# Task description:
Can you turn the stretch from the line containing "Given: Expand the Quick result on APFS folder" through the end of the rows into a numbered list, one item per line, with blank lines skipped and the pictures left out?

# Supplied data:
- - -
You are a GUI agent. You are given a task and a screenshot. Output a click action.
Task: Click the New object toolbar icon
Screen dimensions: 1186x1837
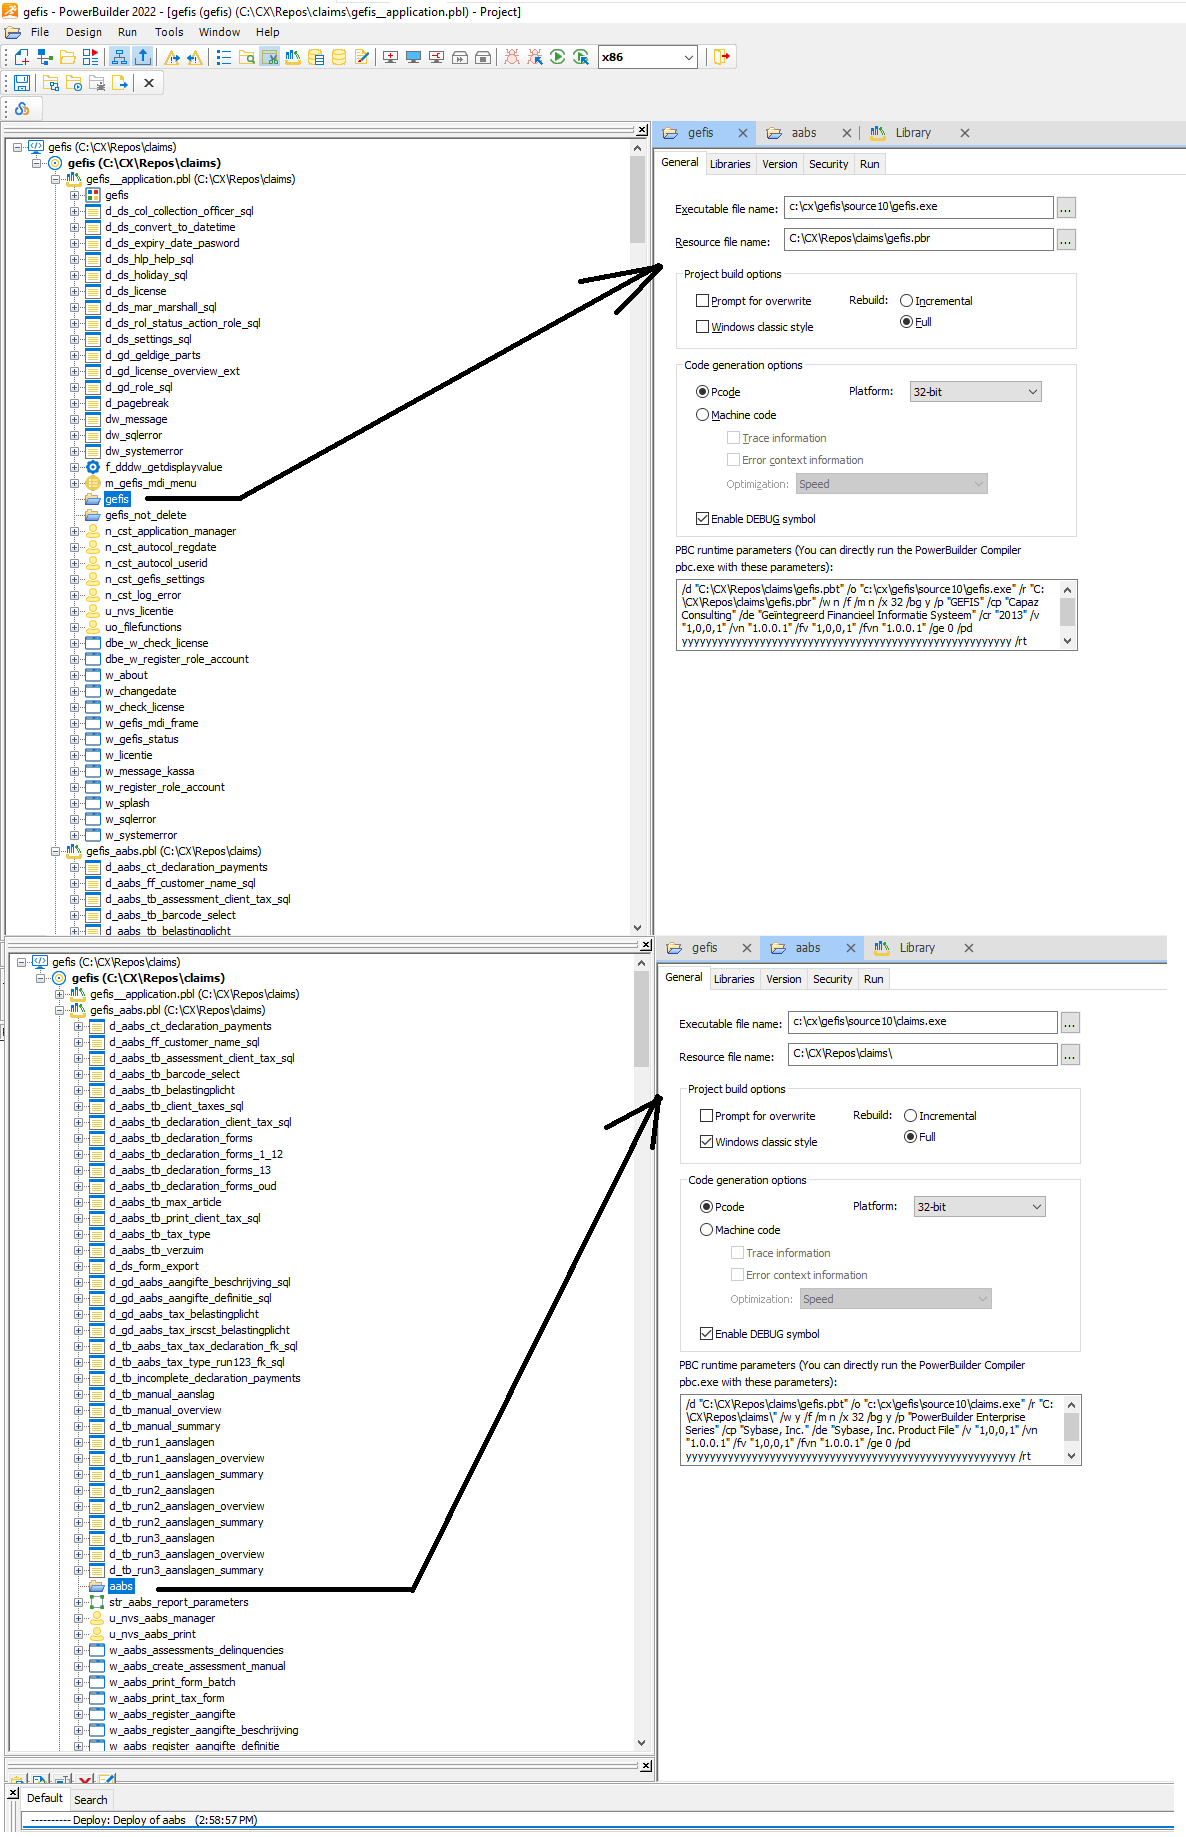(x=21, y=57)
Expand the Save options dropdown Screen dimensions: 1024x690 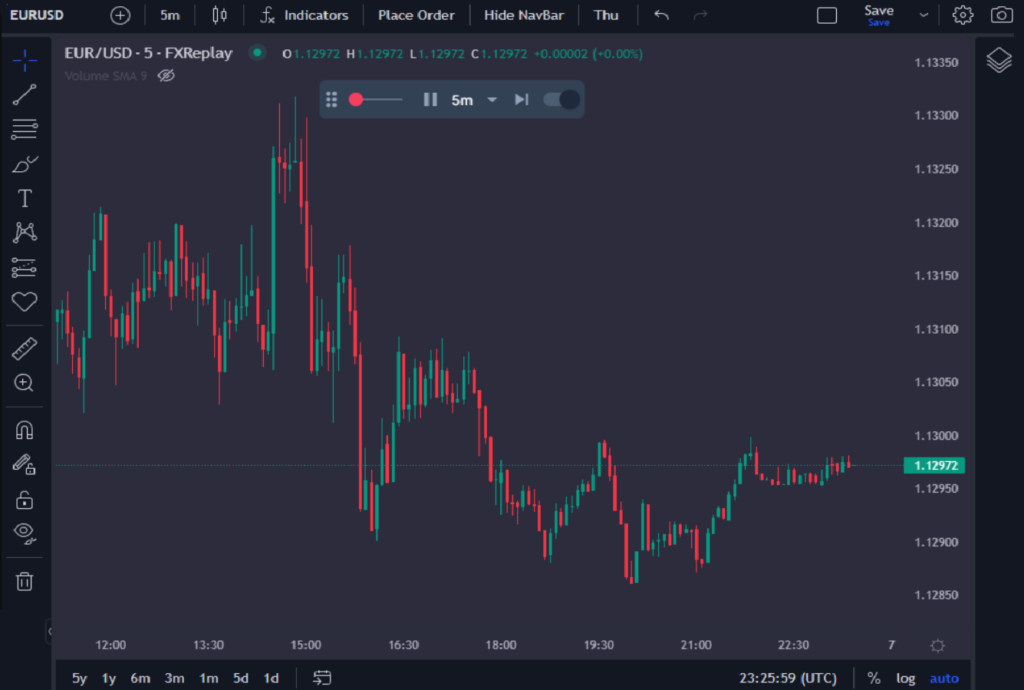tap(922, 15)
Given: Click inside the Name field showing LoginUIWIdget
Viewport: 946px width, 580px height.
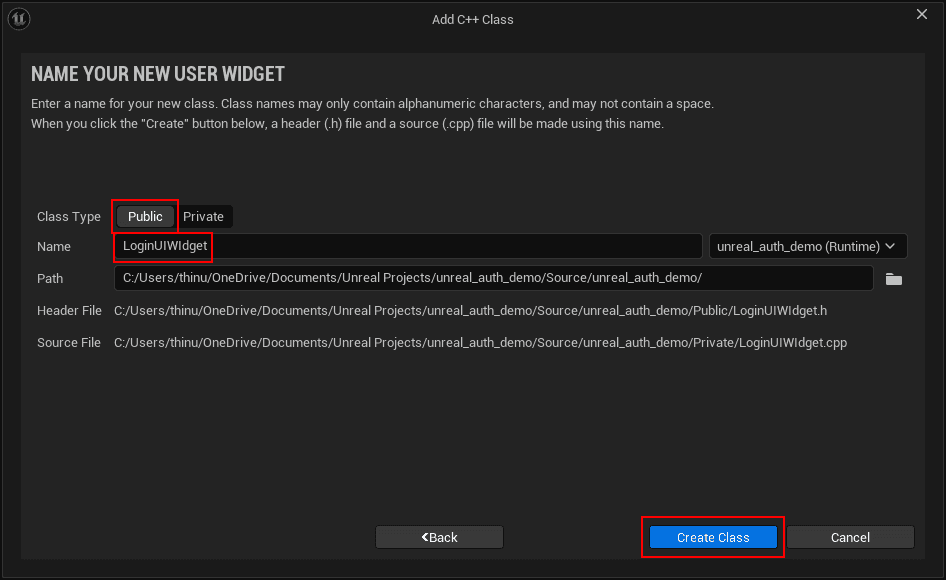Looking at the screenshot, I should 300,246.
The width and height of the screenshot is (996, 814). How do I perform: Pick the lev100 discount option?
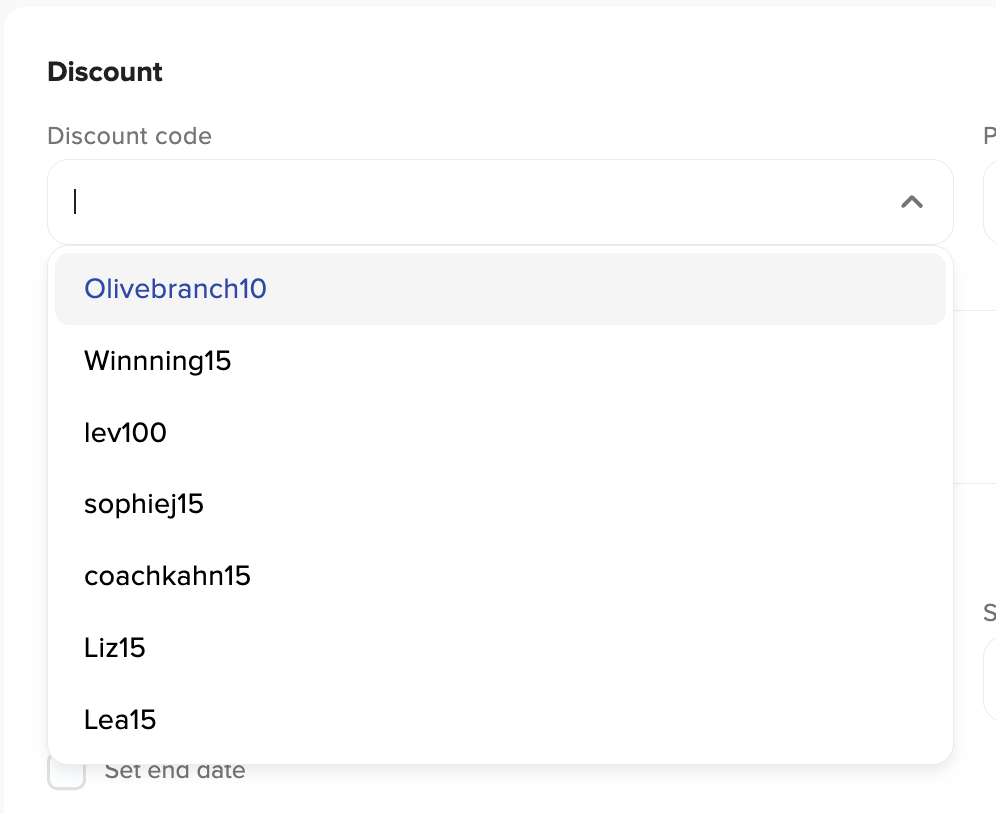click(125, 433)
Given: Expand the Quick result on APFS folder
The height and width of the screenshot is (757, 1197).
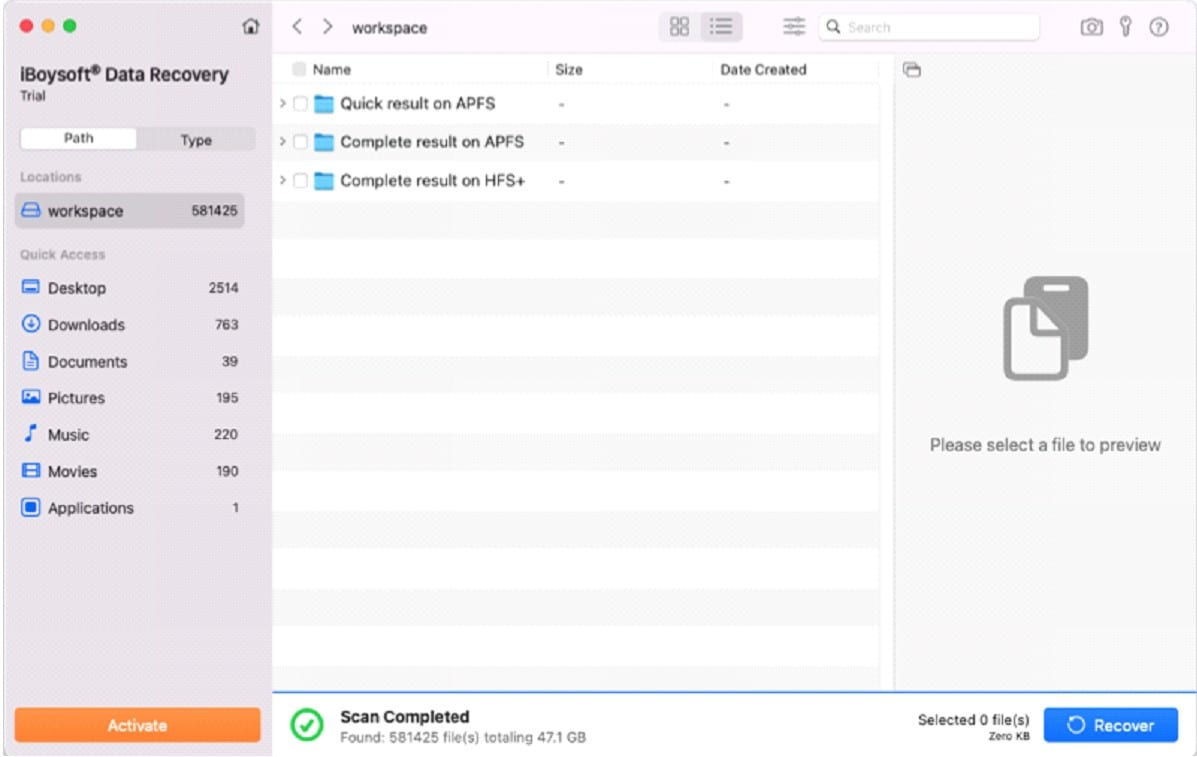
- - -
# Answer to this exercise:
1. Given: Expand the Quick result on APFS folder
2. The height and width of the screenshot is (757, 1197).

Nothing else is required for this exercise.